Hitting home runs with sports venues
- November 1, 2021: Vol. 8, Number 10

Hitting home runs with sports venues

by Kristi Waterworth

There’s something magical that happens to a city with a resident sports team. No matter if it’s a farm-league baseball team or a top-rated NFL team, there’s a power there that brings people of all walks of life together under one banner. They cheer together in the stadium; they gather in the parking lot; they have dinner in nearby restaurants; they check out abutting retail shops.

Sporting venues create a lot of synergy for all types of other real estate investments, which is why they’re drawing more developers and landlords to the neighborhoods immediately around them. Whether you’re interested in buying into existing investments or developing new ones, considering locations near sporting venues may be a great move.

BRINGING MORE OPPORTUNITY TO OPPORTUNITY ZONES

Although sporting venues can be located almost anywhere there are people, many well-loved facilities, as well as brand-new ones, are located in opportunity zones. An opportunity zone is an economically distressed area that has been given a special designation that can help encourage redevelopment (or initial development) through tax incentives and the potential for reduced capital gains taxes.

Brett Johnson, founder and partner in Fortuitous Partners, which helps develop opportunity zones, as well as co-chairman of soccer team the Phoenix Rising Football Club in Phoenix, saw a unique opportunity to move his team to a larger stadium while also developing real estate around the new facility using the opportunity zone program.

“As we’ve grown, we started to recognize that we will need to build a bigger stadium,” Johnson explained in a Real Assets Adviser podcast. “In order to kind of make it all pencil out, you want to have additional real estate, you want to develop office space, hotel, multifamily, retail, commercial, etc. So, automatically, that lends itself toward the question ‘Where’s a good place to build?’

“This program [opportunity fund], it kind of bends the laws of economic gravity in the most positive sense,” Johnson added. “It takes private capital that might otherwise not go into these areas … and it gives an incentive for those pieces to come together.”

Although there’s plenty of incentive for developers such as Johnson to build sports stadium-anchored developments in opportunity zones, these projects do a lot for the community at large, too. The added points of interest give visitors an experience that can’t be duplicated elsewhere, keeping more tourism dollars within the new stadium zone.

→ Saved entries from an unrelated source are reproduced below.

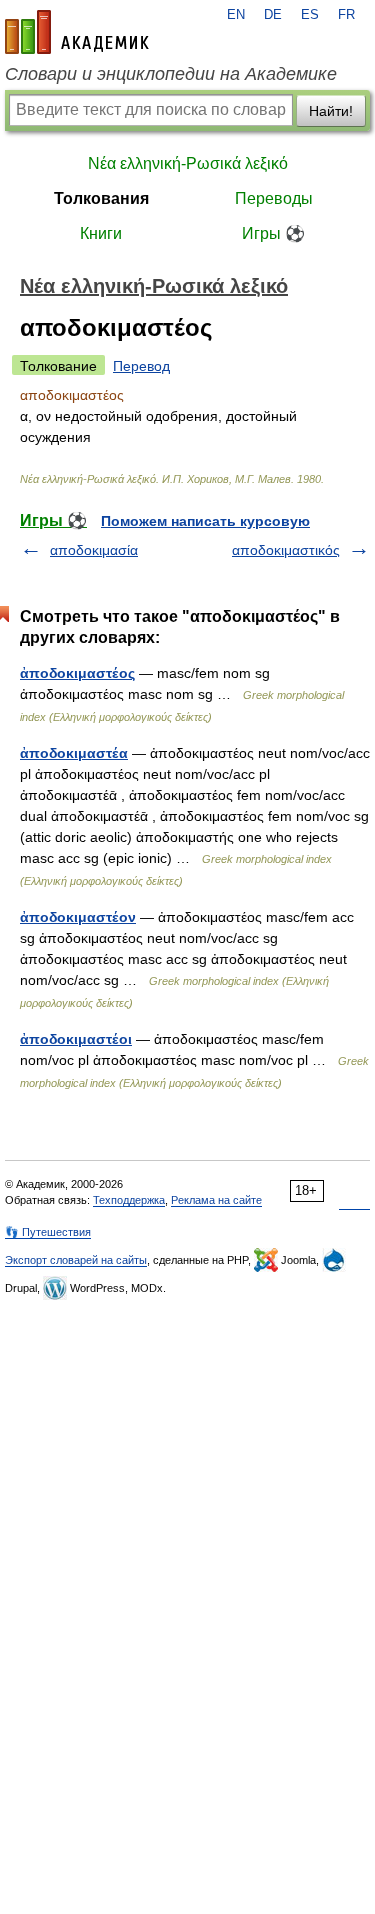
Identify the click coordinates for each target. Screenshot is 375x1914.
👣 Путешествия (48, 1232)
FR (346, 15)
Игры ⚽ (273, 233)
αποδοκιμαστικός (286, 550)
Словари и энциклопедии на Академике (171, 74)
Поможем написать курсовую (205, 521)
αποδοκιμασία (94, 550)
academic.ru (77, 32)
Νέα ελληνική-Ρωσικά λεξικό (188, 163)
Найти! (331, 111)
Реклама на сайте (216, 1200)
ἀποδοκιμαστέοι (76, 1039)
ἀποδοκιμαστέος (77, 673)
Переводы (274, 198)
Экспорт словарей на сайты (76, 1260)
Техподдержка (129, 1200)
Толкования (101, 198)
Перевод (141, 366)
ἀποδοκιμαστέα (74, 753)
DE (273, 15)
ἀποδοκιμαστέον (78, 917)
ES (310, 15)
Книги (101, 233)
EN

LA Live is a good example of this type of district, providing plenty of entertainment, shopping and dining for both visitors and residents of Los Angeles without needing to leave the immediate area.

TRADITIONAL SPORTING VENUES AND ESPORTS

Of course, the traditional sports that people think of when they think of sports stadiums — such as football, soccer, baseball, and the like — aren’t all that exist today. In fact, esports are also making powerful strides as entertainment options all on their own. As with professional sports, professional esports attract people who want to watch their favorites compete. In the case of esports, the difference is that they’re competing in virtual worlds.

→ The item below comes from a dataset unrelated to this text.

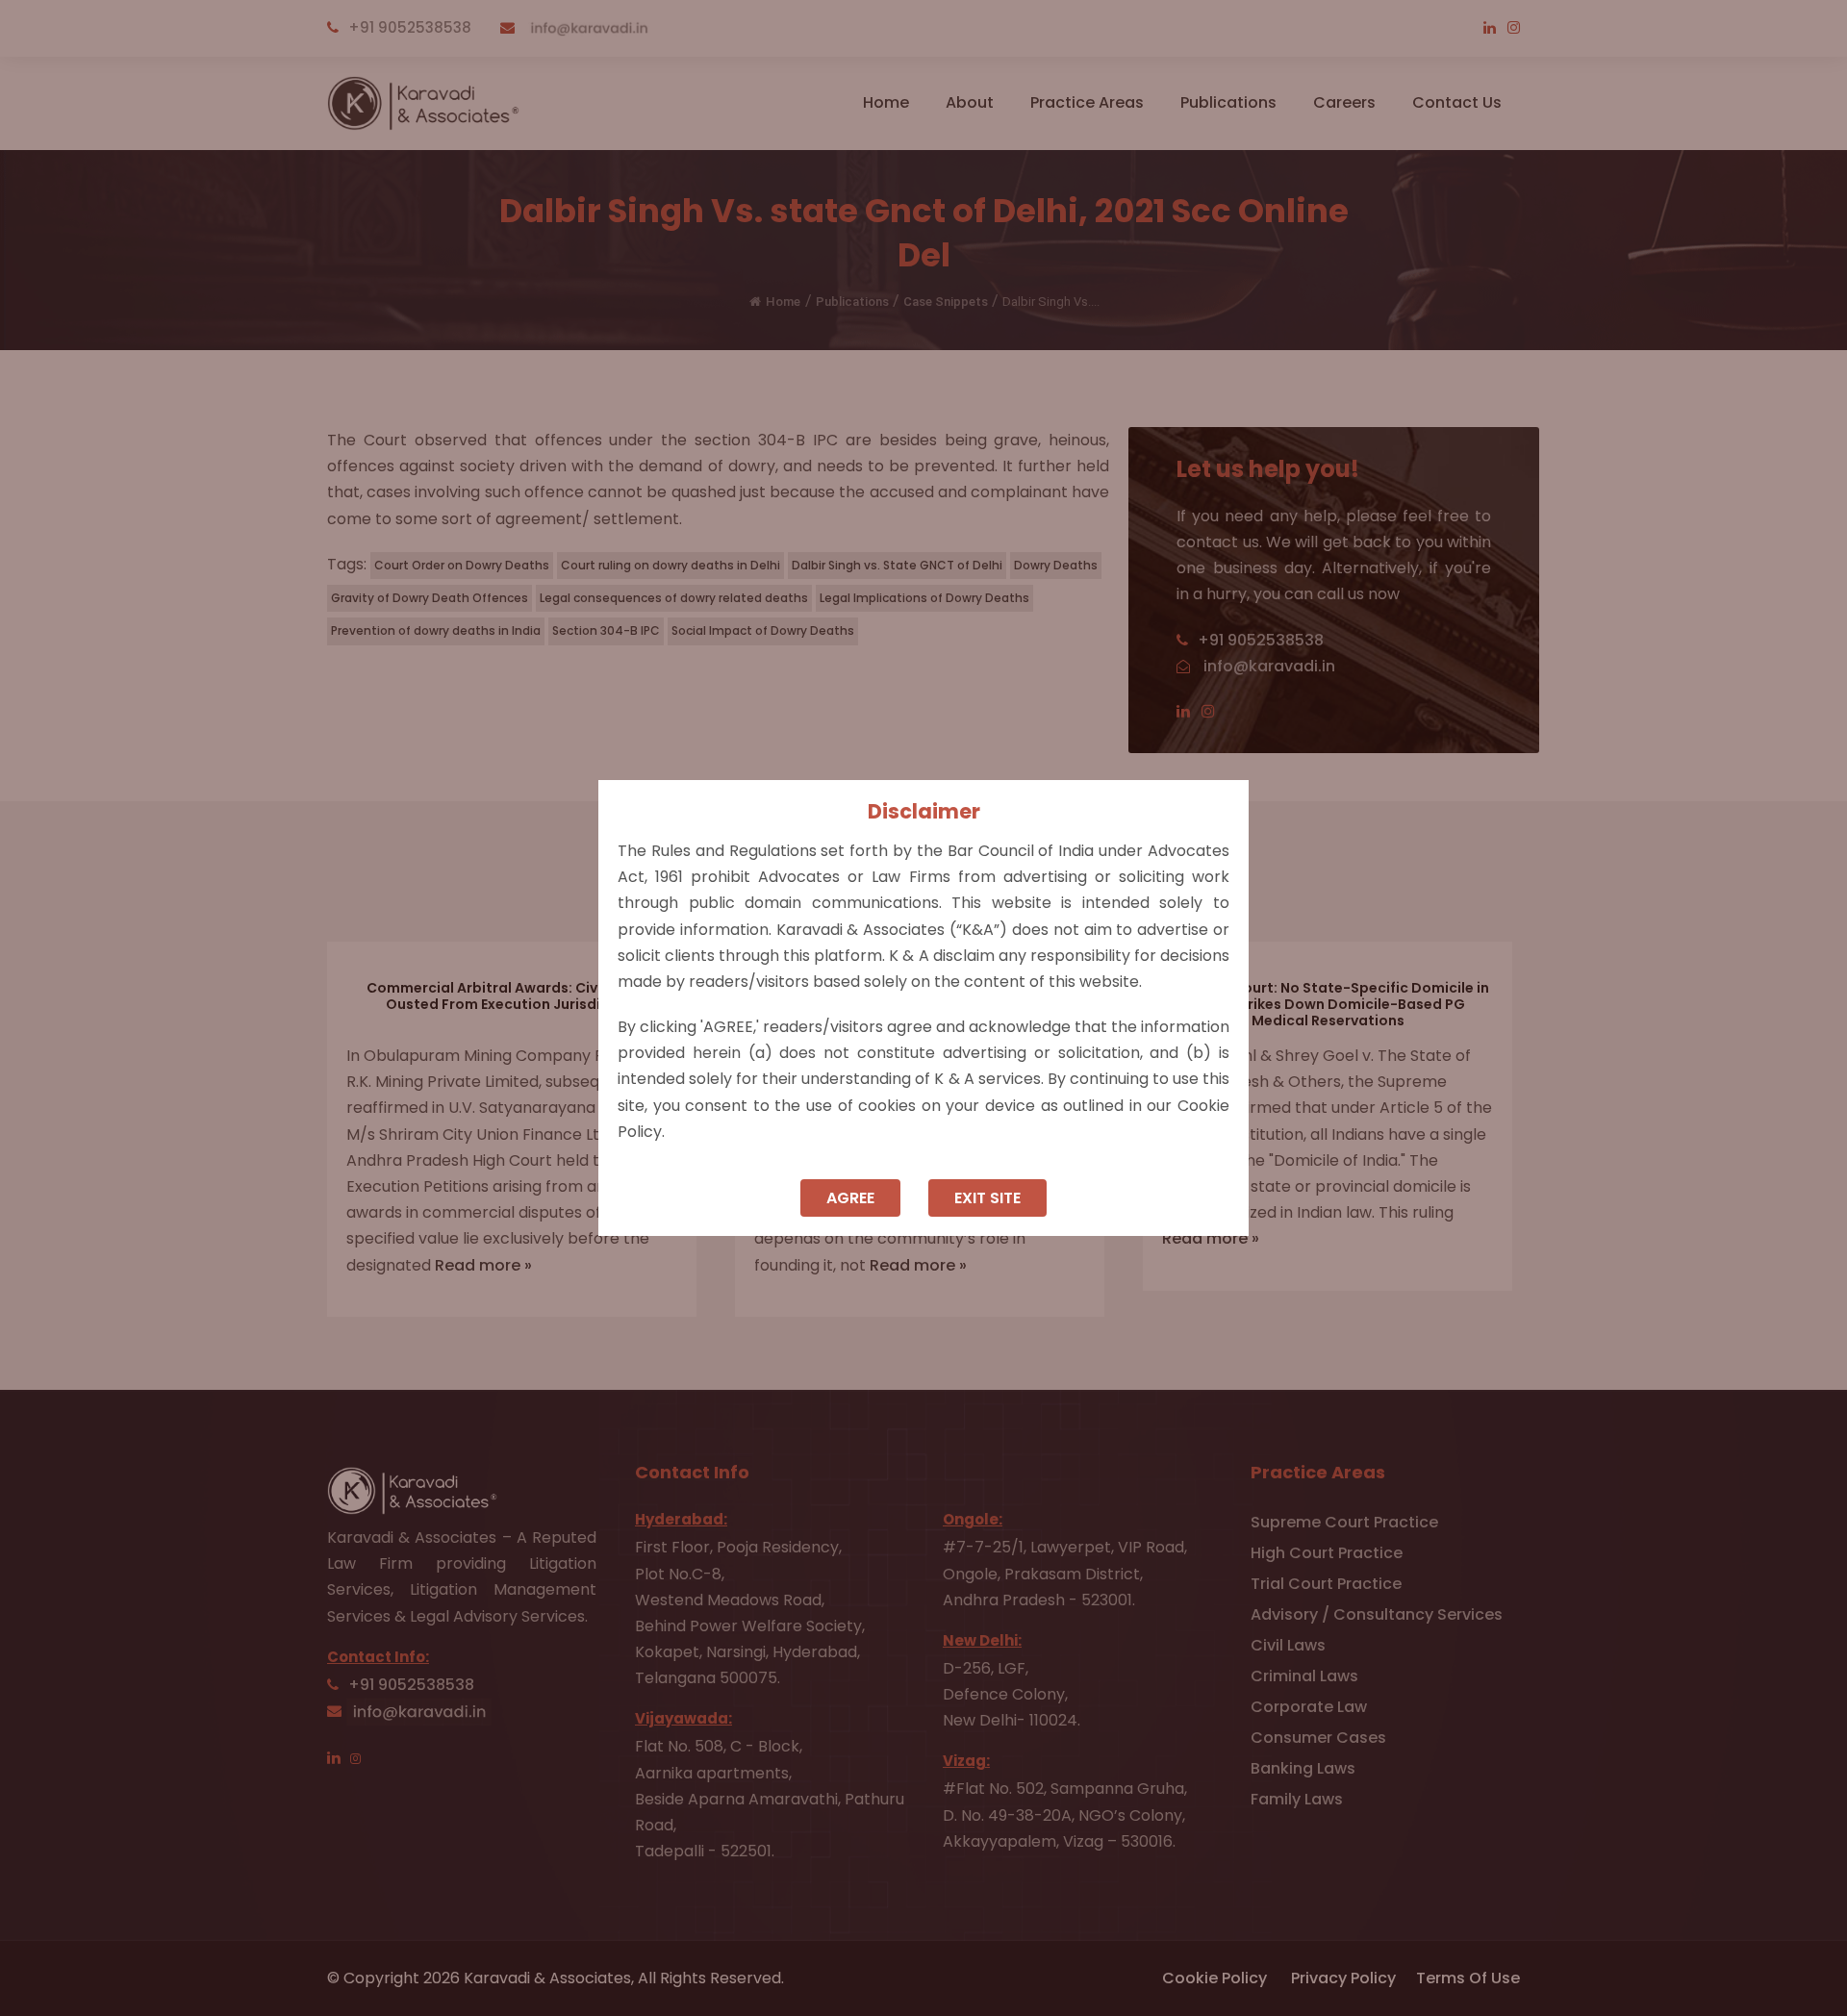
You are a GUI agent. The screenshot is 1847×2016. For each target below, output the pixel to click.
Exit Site (987, 1198)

According to Deloitte, in 2018 alone, more than $4.5 billion was invested in esports. It’s an industry driven by males aged 21 to 35, but a not-insignificant percentage of females 21 to 35 are also part of the global fan base worth about $380 million. Companies such as Electronic Arts have been investing heavily in esports for years and have created quite the buzz.

But these throngs of fans of esports need somewhere to gather, to discuss their favorite gamers and games, buy official esports merch, and the like. As this population ages, they may take their kids for a day out at the esports stadiums that have yet to be built, creating yet another fandom ecosystem that could generate its own financial gravity.

TO SPORT OR ESPORT?

Developing real estate near popular sporting venues is never a bad idea, provided you’re in the investment at the right price point. These facilities tend to attract a huge range of people, with a large range of needs, including both travelers and residents of an area.

When the real estate in question is clearing up blight, so much the better, as the increased demand for the zone may prove exactly what your investment portfolio is looking for, as well as give a real estate value bump as the zone gentrifies.

Investing in and around traditional sporting venues, then, is almost a given, especially when done using tools like opportunity funds. What’s the far more intriguing question is whether esports will generate the same sort of synergy and, if so, what the yield could be in the future.

Since most cities don’t have dedicated esports domes, this definitely falls into the world of speculative investing, but as interest seems to not be slowing down, esports may be a good place to see a significant return for early adopters who can afford to wait for the sector to catch fire.